The performances, however, vary broadly, from interesting (John Charles Smith as a senior detective; Brinke Stevens as Adam’s “mother”) to inconsistent (Edward Gusts as Michael) to downright weak (Kristin Wall as the rogue lead detective on the case). In fairness, most of the roles are badly underwritten; and uttering some of the lines that come from these characters’ mouths must have been a colossally painful assignment for the actors, who are—for the most part—unable to rise above the material.
The exception is Dylan Hobbs in the title role of Adam. Oddly, Hobbs’ credit is left off of the film’s IMDB page, and his name is conspicuously missing from much of the film’s promotion. It could be that the filmmakers want to cultivate a sense of mystery and intrigue around the film’s villain in order to play off of the anonymous, everyman nature of their killer; but in the humble opinion of this writer, they should put Hobbs front and center in their promotional effort for Adam K, because he is pretty much the best thing that they have going for themselves.
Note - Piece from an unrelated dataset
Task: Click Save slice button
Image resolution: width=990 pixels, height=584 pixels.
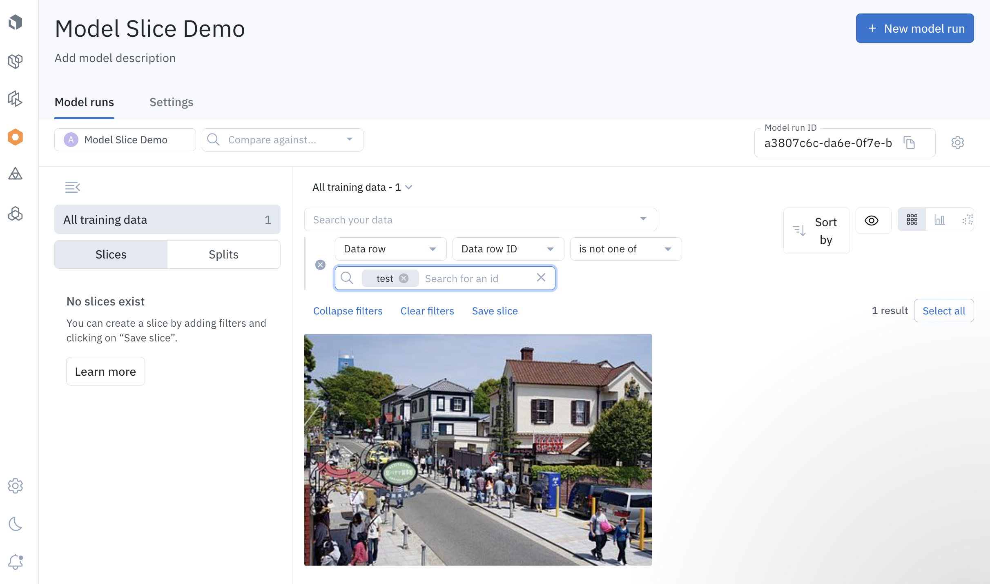Action: (495, 311)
Though Hobbs stumbles over some of the same impediments that trip up his fellow cast-mates, he modulates his performance commendably and manages to make Adam sympathetic at some moments and genuinely menacing at others. Hobbs is especially adept at embodying Adam’s inability to function socially, and he hooks the audience effectively in an early scene in which he telephones several different people in a desperate effort to make a connection with another person on his birthday. Later, when it comes time to scowl and hiss and go all crazy-eyed-killer on his victims, Hobbs deftly flips the switch and turns into the kind of deranged villain that—if everything else had worked equally as well—could have made Adam K an interesting, successful thriller.